━━ STUDY MATERIAL

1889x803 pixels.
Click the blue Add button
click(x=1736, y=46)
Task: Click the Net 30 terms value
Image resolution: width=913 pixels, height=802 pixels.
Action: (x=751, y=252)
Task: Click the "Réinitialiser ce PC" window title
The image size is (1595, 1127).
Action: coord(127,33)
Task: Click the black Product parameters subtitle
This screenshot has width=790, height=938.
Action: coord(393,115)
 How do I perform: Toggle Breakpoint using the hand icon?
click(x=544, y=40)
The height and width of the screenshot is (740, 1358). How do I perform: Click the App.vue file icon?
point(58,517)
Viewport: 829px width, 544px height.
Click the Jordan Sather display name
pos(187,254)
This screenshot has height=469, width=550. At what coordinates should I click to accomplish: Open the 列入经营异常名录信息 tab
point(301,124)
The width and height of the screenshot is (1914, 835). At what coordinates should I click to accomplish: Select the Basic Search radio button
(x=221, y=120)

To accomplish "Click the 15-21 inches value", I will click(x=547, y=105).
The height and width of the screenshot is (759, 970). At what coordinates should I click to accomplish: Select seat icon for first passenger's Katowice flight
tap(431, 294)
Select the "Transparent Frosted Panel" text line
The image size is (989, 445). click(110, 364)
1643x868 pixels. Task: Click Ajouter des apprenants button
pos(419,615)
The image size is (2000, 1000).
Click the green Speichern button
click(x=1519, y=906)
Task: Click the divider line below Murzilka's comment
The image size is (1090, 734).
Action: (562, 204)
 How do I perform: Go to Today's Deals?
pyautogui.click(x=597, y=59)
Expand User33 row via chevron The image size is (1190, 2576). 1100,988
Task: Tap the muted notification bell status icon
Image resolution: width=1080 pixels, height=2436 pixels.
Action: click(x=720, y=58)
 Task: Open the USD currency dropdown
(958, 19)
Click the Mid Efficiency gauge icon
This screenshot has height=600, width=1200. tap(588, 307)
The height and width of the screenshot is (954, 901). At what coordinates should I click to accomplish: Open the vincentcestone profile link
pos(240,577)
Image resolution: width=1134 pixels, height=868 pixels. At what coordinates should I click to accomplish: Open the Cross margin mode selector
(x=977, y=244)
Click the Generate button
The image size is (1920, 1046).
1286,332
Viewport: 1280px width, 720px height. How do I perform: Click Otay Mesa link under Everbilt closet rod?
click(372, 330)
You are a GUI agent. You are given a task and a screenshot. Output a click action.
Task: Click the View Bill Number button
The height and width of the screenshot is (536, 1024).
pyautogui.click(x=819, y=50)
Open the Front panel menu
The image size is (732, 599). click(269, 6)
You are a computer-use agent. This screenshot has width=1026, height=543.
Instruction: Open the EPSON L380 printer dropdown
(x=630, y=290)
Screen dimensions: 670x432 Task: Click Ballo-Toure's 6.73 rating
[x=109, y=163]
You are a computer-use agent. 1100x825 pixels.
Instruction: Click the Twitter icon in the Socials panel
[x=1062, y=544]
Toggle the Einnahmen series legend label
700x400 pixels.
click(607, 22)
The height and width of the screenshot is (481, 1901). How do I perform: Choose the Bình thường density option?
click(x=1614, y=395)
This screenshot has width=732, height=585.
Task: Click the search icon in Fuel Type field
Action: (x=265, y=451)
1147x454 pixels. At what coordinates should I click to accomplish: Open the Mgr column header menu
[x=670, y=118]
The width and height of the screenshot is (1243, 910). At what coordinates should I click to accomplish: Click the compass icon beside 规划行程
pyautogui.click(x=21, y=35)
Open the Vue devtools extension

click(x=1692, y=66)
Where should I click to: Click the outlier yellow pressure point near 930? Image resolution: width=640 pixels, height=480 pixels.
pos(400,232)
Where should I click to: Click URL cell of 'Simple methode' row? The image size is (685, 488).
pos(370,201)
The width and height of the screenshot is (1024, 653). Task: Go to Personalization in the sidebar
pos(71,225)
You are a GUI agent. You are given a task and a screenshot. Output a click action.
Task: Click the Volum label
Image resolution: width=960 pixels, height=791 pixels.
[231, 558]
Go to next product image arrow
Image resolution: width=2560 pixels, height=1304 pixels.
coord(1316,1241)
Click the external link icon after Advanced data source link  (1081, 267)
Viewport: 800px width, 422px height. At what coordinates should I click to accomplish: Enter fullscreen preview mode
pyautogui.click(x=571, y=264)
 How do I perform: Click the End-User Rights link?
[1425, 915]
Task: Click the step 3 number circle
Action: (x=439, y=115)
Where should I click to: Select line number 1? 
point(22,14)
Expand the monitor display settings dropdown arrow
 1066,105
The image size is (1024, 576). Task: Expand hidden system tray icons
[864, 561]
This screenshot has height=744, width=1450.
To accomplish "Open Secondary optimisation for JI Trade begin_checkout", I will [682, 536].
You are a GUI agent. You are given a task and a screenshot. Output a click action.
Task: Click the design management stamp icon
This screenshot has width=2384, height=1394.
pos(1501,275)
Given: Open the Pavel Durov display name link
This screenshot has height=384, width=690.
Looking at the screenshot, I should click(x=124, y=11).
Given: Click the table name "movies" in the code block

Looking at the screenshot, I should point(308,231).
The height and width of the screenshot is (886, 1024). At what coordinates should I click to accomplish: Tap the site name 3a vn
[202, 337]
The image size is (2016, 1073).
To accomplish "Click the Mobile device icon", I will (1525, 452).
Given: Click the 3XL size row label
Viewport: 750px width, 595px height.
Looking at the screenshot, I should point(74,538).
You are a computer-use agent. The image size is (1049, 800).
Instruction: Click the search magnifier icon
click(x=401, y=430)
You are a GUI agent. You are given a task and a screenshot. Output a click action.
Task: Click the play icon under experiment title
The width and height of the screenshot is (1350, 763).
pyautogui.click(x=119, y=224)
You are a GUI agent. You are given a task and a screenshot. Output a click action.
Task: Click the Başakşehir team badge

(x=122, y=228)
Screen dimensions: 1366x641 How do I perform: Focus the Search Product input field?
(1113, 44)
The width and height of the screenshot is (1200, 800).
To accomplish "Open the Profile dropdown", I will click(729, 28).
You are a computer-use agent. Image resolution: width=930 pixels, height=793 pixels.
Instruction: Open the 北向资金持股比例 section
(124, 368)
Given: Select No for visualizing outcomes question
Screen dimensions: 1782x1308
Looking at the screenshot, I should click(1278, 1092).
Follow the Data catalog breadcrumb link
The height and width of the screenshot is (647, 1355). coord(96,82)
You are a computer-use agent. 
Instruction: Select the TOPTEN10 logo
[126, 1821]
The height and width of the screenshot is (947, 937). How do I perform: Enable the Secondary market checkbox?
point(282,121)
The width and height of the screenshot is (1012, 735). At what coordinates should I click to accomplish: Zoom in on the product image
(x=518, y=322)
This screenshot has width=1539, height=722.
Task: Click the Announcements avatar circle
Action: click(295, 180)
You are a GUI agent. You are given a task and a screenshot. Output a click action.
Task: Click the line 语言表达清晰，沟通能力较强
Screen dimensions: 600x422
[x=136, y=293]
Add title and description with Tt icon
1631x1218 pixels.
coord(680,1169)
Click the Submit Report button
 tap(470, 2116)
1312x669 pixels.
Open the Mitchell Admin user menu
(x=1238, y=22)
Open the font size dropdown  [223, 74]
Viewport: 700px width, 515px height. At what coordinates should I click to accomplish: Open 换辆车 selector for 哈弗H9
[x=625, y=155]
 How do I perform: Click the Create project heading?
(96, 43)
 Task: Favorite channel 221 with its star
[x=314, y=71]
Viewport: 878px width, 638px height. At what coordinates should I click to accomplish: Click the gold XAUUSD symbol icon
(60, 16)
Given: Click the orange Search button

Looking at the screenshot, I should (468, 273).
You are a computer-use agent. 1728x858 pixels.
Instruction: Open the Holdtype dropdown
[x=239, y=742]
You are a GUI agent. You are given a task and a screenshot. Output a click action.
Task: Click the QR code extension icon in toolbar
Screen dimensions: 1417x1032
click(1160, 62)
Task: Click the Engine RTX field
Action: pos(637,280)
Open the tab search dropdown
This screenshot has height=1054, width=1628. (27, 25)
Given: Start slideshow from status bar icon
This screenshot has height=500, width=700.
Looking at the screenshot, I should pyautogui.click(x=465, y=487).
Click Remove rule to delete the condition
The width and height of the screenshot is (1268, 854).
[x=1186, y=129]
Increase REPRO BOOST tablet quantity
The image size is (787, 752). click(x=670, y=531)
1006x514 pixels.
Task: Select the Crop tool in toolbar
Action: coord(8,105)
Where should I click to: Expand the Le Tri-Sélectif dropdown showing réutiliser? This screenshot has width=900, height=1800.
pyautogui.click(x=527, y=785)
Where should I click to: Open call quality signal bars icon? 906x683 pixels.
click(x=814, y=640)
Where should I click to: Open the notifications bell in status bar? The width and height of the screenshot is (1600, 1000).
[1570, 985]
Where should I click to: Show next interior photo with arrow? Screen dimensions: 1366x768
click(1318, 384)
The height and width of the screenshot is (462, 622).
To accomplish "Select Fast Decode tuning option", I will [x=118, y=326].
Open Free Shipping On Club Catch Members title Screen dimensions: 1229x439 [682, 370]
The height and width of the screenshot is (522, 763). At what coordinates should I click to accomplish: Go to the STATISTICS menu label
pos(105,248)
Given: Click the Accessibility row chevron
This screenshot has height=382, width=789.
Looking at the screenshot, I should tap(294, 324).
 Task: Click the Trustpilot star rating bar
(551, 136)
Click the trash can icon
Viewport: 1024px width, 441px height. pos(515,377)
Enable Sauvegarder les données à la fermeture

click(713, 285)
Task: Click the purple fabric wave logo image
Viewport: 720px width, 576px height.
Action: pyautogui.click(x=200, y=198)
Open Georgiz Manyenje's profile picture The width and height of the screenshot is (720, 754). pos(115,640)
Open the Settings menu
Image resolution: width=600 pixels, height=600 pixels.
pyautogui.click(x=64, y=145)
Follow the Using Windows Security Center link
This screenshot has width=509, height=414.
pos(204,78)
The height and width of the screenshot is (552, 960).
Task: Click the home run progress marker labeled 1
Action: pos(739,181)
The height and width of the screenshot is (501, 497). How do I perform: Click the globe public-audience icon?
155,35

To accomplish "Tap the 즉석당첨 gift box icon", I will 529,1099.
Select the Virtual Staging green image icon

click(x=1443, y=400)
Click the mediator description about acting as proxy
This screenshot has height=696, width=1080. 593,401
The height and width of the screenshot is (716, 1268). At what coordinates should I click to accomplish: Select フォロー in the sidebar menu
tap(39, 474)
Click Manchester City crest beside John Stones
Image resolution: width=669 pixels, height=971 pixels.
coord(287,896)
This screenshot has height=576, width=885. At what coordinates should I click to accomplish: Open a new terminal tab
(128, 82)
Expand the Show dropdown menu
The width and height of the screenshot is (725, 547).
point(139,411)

━━━━

REQUIREMENT → Check each line in the entries above for the string "value", then give the number of matching lines alone.

TASK SOLUTION → 2